Burlington Northern Railroad Bridge 9.6 - History

History

Construction of a single-track railroad bridge at the same location was started in 1890, engineered by George S. Morison for the Portland & Puget Sound Railroad Company (affiliated with Union Pacific), but that project was abandoned at an early stage. In 1905, another crossing of the Columbia River was proposed, this time by the Northern Pacific Railway (NP), for use by the newly formed Portland & Seattle Railway. The Portland & Seattle had been formed jointly by NP and Great Northern Railway, to build and ultimately operate new railroad lines from Portland to Seattle and Portland to Spokane, but was renamed Spokane, Portland & Seattle Railway (SP&S) – in early 1908, before opening any track sections – after construction of the Portland–Spokane line got under way before the Seattle line. The planned new railroad was commonly referred to as the "North Bank road" (road being short for railroad or railroad line), or North Bank line, because the Seattle line would follow the Columbia River's north bank as far as Kelso and the Spokane line would also follow the north bank, running east from Vancouver. East from Portland, the south bank of the Columbia already had a rail line, owned by the Oregon Railroad and Navigation Company (later absorbed by Union Pacific Railroad).

The bridge was part of an overall planned new line from Vancouver to Northwest Portland, which included three major new bridges: the Columbia River Bridge, Oregon Slough Bridge and Willamette Drawbridge. Northern Pacific hired bridge builder Ralph Modjeski to design all three. On November 14, 1905, the SP&S board approved Modjeski's recommendations. Plans for the bridges were submitted to the War Department, and eventually approved in February 1906. Pier 2 of the Columbia River bridge, the pier on which the swing-span section pivots, was built as part of the canceled 1890 project, and was incorporated into the plans for the 1906 bridge.

The first work was performed on February 8, 1906, when work crews began framing the caissons. The steel was fabricated by the American Bridge Company of New York. Construction took approximately 26 months. Steel construction at the site began on June 15, 1907. Structural work on the bridge was completed in June 1908, but its opening to traffic was delayed by problems concerning installation of the heavy machinery required to turn the huge swing span on the new Willamette River bridge located on the same line.

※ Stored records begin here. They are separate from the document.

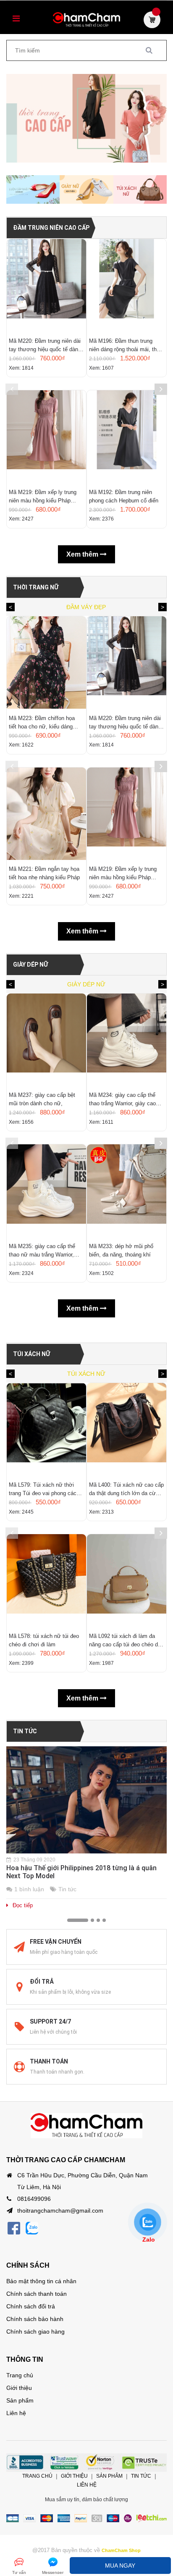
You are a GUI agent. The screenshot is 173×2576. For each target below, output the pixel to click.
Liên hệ (16, 2413)
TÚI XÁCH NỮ (31, 1354)
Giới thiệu (19, 2387)
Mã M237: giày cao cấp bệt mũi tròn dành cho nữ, (42, 1099)
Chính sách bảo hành (34, 2319)
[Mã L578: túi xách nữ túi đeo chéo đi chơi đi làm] (46, 1580)
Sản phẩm (20, 2400)
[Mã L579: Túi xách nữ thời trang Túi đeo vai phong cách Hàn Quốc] (46, 1429)
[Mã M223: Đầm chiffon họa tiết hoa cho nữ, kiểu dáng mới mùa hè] (46, 662)
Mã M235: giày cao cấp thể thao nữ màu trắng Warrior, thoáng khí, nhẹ (42, 1251)
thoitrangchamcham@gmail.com (60, 2210)
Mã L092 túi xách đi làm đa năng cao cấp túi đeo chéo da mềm (125, 1641)
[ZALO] (31, 2228)
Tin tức (25, 1731)
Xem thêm (83, 554)
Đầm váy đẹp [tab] (86, 607)
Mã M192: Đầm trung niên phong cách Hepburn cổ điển (123, 496)
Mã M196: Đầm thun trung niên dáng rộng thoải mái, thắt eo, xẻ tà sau (125, 346)
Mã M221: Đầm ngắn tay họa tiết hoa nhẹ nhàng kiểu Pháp (44, 873)
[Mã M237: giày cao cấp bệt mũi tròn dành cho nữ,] (46, 1040)
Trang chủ (19, 2375)
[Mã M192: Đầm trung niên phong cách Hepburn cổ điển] (126, 436)
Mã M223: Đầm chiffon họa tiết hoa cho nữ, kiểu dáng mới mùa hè (42, 723)
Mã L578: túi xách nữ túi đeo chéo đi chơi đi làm (44, 1640)
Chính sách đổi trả (30, 2306)
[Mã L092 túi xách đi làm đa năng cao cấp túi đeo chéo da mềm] (126, 1580)
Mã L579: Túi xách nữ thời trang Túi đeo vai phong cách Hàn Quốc (44, 1490)
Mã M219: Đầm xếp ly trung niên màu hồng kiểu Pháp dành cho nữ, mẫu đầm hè (42, 497)
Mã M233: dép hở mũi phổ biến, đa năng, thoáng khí (121, 1250)
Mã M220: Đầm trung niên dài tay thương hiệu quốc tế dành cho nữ (45, 346)
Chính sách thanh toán (36, 2293)
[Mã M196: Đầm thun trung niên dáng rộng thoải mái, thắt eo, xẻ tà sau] (126, 285)
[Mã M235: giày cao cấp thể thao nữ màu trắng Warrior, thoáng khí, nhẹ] (46, 1190)
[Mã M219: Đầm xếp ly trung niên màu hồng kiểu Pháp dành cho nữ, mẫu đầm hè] (46, 436)
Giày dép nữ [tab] (86, 984)
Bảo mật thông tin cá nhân (41, 2281)
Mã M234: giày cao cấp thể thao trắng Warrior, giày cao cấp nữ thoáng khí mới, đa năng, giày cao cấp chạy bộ (122, 1100)
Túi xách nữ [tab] (86, 1373)
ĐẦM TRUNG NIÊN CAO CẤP (51, 227)
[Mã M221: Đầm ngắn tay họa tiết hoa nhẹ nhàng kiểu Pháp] (46, 814)
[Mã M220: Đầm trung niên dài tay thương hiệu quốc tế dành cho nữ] (46, 285)
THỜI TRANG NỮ (35, 587)
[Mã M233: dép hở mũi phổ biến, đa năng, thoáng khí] (126, 1190)
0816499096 (34, 2198)
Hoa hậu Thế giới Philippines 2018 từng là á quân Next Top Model (81, 1872)
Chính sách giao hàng (35, 2331)
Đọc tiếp (23, 1905)
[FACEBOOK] (13, 2228)
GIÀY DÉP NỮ (30, 964)
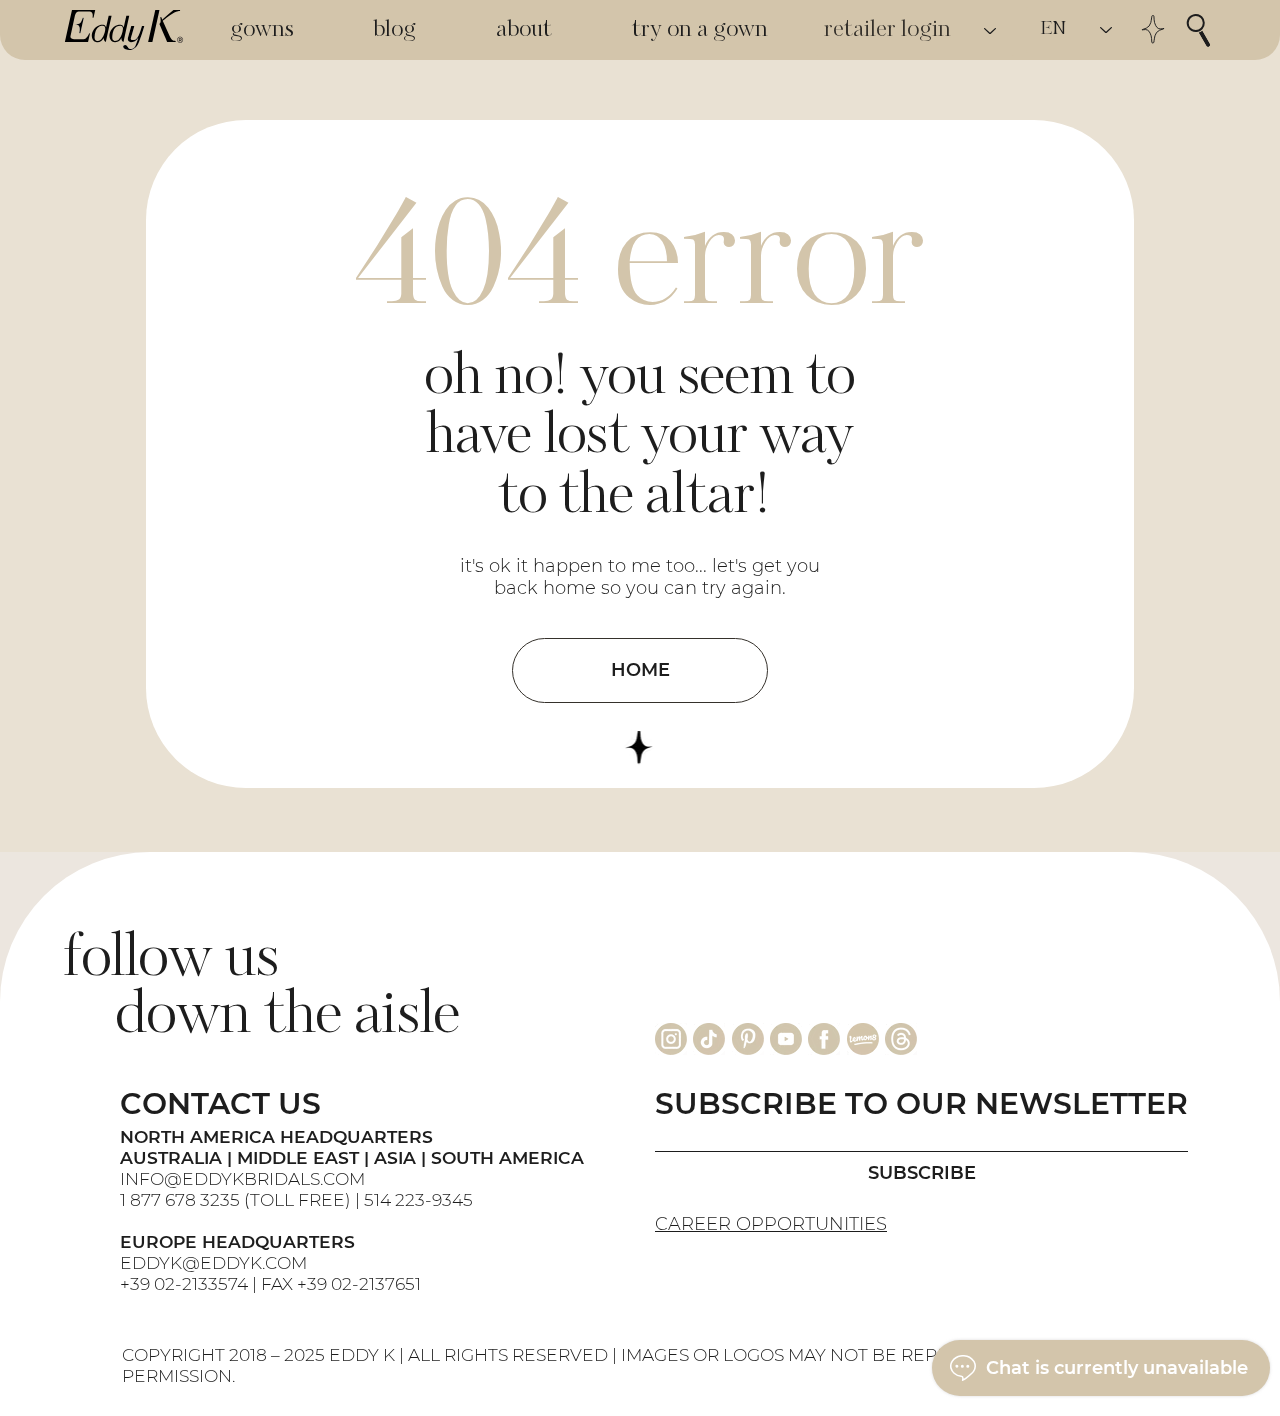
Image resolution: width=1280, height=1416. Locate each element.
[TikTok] (709, 1039)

The first train crossed the span on October 23, 1908, and the bridge opened for regular use in November 1908. This completed the initial SP&S route, between Portland and Pasco.

Ownership and operation of the bridge passed to the Burlington Northern Railroad (BN) in 1970, when SP&S, Northern Pacific and other railroads merged to form BN. At the end of 1996, BN merged with the Atchison, Topeka and Santa Fe Railway (Santa Fe), becoming the Burlington Northern and Santa Fe Railway (officially shortened to BNSF Railway in 2005).